I love the garden at this time of year, mainly because of the ornamental grasses. In front is the annual/wildflower bed that I recently redid, and I think it's looking pretty good!


Taking a closer look, there sure are a lot of flowering vines in my garden:

I love the fact that they're so easy to grow, and add plenty of visual interest up high. It's hard to believe that the cypress vine on the right (with the small white flowers) is growing up a single pole of electrical conduit. It looks so substantial, and it only took 2 minutes to install.

I'm going to have to plant more purple fountain grasses next year. I still have a couple in pots -- I never found a good spot for them -- but next year I'll plant three or more together in a bed for some real impact. I saw a grouping of a dozen or so of these in a California garden a few years ago and it looked so impressive!

I'm still disappointed that I let my Fargesia 'Rufa' (clumping bamboo, right in the center of the photo above) dry out during our hot spell this summer, hence the brown leaves on top of the plant. I can't remember if the fargesias shed their old leaves in fall or spring. I'm hoping it's fall. (They don't shed all of their leaves, just some percentage of them.)

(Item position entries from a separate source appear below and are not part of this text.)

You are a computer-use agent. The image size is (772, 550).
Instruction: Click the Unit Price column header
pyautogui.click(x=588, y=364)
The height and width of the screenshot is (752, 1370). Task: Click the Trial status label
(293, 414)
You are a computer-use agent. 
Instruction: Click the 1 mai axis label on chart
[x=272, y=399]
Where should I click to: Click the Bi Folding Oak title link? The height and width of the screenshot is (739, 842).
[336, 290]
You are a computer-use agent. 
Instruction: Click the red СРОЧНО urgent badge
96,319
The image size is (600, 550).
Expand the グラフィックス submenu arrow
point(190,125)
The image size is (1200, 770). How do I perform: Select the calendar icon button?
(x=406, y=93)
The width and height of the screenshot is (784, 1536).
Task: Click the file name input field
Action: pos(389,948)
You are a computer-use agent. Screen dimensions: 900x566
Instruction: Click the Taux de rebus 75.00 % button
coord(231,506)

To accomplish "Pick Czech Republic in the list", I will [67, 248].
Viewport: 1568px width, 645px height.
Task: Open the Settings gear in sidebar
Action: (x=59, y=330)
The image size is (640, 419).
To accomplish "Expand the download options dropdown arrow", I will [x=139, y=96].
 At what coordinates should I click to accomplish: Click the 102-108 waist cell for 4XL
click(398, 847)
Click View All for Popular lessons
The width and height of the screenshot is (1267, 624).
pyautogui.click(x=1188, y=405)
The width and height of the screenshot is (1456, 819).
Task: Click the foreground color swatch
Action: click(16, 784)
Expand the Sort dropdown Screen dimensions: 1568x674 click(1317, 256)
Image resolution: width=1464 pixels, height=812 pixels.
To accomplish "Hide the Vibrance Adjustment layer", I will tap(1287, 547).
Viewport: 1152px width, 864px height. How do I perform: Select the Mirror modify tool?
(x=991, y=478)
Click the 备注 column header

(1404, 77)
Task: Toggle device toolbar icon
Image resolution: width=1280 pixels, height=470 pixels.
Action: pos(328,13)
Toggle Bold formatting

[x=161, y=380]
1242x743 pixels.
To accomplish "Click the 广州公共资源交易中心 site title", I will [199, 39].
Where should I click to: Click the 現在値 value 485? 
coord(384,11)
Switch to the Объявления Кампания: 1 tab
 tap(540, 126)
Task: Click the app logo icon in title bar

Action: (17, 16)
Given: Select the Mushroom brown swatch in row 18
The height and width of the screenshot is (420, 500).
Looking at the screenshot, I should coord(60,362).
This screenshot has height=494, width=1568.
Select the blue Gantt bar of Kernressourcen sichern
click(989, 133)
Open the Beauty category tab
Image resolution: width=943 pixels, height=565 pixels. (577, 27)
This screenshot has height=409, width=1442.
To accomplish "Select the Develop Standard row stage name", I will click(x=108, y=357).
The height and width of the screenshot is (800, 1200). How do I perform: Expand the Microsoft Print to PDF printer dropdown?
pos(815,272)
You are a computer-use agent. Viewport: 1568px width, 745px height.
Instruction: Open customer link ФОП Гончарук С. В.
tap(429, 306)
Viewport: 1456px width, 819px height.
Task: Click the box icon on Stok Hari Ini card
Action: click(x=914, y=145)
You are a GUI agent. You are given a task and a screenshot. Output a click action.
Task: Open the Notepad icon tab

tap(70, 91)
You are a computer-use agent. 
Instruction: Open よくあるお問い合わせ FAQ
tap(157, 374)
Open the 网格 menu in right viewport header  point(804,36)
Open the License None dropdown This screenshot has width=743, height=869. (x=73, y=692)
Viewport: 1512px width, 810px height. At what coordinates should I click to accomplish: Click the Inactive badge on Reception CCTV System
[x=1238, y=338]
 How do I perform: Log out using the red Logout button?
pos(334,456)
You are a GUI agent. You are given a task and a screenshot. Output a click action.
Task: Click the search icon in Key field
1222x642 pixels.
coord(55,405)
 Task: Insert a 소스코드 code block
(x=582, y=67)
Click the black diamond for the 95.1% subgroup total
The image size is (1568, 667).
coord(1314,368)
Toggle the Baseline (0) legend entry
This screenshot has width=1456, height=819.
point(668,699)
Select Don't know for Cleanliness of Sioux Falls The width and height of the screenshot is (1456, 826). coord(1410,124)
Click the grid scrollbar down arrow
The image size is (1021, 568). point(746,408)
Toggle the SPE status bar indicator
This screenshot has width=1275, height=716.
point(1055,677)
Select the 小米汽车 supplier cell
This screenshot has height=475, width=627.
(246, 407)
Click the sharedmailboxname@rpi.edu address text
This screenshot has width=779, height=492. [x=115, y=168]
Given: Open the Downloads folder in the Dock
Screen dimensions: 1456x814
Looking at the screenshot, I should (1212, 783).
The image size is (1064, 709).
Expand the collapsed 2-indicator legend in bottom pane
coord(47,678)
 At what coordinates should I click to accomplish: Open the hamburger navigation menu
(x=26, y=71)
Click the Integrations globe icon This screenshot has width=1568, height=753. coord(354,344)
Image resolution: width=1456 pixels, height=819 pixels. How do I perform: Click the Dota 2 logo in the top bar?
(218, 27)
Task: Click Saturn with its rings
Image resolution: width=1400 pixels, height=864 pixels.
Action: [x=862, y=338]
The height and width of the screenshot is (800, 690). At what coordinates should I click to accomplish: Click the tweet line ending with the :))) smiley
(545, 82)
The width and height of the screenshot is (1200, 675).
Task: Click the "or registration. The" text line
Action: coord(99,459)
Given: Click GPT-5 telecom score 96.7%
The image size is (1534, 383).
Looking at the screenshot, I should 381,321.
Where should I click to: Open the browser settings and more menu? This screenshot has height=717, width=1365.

The large miscanthus will start flowering soon. I actually prefer it when it's not in flower, as I like the rounded fine-textured look.

The veggie garden doesn't look so bad from this distance. Look, there's more purple fountain grass! I really like this as an accent plant. The dark leaves and seed heads really contrast with all of the green.

Finally, a look at the "prairie" area:

There are a lot of ornamental grasses here, and many late-season blooming flowers. The combination of the two looks great this time of year, but the real secret to this view is... the hill. Nothing like a natural slope to really set your plants off and make it look like you really know what you're doing.